William Hanage, an epidemiologist and expert of pathogen evolution at Harvard, also agreed with the general takeaway of the analysis by Worobey and colleagues. “It is now pretty clear that there were more introductions” in Washington, he wrote in a Twitter thread responding to Bedford’s comments.
Hanage and colleagues made a cautionary comment on just this issue in Nature Microbiology on May 19, before Worobey’s analysis appeared online. Hanage and his colleagues wrote:
Most viruses can be separated into strains and, if two infections are caused by dissimilar strains, one can rule out transmission. The often-forgotten point is that phylogenies can rule out transmission, but if infections are caused by the same strains or identical viruses it does not definitively prove transmission. During an emerging outbreak when pathogens have not yet diverged into different strains, phylogenetic information is too weak to hypothesize transmission linkage...
Though the link between WA1 and Washington’s subsequent outbreak may be flimsy, there may be a silver lining in all of this—that Washington state officials acted while thinking it might have a massive, hidden outbreak.
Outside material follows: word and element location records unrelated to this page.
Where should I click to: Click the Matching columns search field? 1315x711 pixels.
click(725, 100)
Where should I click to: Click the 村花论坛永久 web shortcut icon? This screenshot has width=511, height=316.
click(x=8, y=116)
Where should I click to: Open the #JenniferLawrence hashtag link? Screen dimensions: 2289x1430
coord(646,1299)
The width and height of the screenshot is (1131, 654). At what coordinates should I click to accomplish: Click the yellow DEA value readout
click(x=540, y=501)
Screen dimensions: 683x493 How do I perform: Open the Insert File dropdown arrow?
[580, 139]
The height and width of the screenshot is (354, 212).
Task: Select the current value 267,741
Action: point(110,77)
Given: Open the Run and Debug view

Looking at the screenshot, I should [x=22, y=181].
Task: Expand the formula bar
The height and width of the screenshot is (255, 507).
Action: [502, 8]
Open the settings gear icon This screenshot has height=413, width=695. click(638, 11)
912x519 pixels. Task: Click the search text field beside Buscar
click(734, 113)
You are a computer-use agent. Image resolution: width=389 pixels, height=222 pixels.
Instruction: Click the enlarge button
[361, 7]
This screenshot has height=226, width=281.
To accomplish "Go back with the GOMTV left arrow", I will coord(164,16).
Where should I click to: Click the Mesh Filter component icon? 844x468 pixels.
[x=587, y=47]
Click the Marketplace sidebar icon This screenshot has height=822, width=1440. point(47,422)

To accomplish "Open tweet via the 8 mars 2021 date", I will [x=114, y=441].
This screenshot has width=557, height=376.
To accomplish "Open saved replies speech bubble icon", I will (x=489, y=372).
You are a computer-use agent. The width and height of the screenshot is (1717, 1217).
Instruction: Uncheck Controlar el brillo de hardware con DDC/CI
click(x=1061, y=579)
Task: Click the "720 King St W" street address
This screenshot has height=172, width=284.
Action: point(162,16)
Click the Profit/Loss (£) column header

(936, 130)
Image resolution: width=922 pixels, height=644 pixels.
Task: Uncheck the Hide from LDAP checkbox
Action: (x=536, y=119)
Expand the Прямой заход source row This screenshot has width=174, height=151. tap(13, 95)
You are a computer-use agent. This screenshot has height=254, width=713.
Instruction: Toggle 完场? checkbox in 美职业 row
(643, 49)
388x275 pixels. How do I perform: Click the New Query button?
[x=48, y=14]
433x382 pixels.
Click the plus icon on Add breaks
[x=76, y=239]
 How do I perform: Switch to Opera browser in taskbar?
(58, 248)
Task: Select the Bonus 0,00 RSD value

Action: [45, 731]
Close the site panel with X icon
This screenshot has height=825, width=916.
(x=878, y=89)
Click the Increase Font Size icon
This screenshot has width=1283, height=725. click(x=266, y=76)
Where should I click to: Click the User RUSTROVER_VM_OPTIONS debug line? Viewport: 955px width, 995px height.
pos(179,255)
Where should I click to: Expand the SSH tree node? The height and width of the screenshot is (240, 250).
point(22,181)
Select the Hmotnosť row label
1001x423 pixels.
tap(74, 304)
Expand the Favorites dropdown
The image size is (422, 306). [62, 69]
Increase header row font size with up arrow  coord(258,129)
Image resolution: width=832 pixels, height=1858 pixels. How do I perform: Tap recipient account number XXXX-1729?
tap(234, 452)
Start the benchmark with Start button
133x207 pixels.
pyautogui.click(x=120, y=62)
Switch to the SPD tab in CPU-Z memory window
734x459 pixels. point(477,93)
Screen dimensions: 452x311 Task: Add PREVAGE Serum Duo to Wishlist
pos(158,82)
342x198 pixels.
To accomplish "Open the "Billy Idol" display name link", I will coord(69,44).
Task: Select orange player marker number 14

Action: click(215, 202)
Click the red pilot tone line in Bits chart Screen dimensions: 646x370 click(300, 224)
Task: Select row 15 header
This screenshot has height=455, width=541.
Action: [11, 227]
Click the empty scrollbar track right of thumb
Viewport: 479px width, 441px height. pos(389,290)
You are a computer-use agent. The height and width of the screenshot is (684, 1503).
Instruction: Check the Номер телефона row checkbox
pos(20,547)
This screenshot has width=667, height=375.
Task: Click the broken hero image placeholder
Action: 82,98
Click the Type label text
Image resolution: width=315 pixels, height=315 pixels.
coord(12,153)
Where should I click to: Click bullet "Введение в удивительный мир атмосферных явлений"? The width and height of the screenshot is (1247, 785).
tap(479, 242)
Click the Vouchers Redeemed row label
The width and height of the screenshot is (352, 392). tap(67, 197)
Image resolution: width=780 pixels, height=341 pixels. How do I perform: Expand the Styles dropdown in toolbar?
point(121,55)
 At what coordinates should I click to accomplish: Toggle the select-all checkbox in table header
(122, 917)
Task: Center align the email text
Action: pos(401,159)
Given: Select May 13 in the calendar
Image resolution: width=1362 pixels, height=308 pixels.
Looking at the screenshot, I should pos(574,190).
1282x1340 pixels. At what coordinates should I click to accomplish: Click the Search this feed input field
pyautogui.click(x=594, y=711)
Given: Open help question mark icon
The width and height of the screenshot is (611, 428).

As Worobey and co-authors note, Washington was “among the first in the US to initiate restrictions on social distancing and size of gatherings.”
“One irony,” they wrote, was that said action was “founded at least in part on an assumption about the timing of community transmission not supported by the phylogenetic data (i.e. the belief that cryptic transmission had been ongoing since mid-January). This action may have closed the gap between the onset of sustained community transmission and mitigation measures in Washington state, compared to other locales like New York City, in ways that deserve careful reevaluation.”
On March 22, when New York issued a stay-at-home order, the state was seeing over 17 newly confirmed cases a day per 100,000 people, according to IHME data. In April, that number hit as high as 52 new cases a day per 100,000.
On March 23, when Washington issued its stay-at-home order, the state was seeing about three new cases a day per 100,000—and the figure has not reached above eight amid aggressive testing.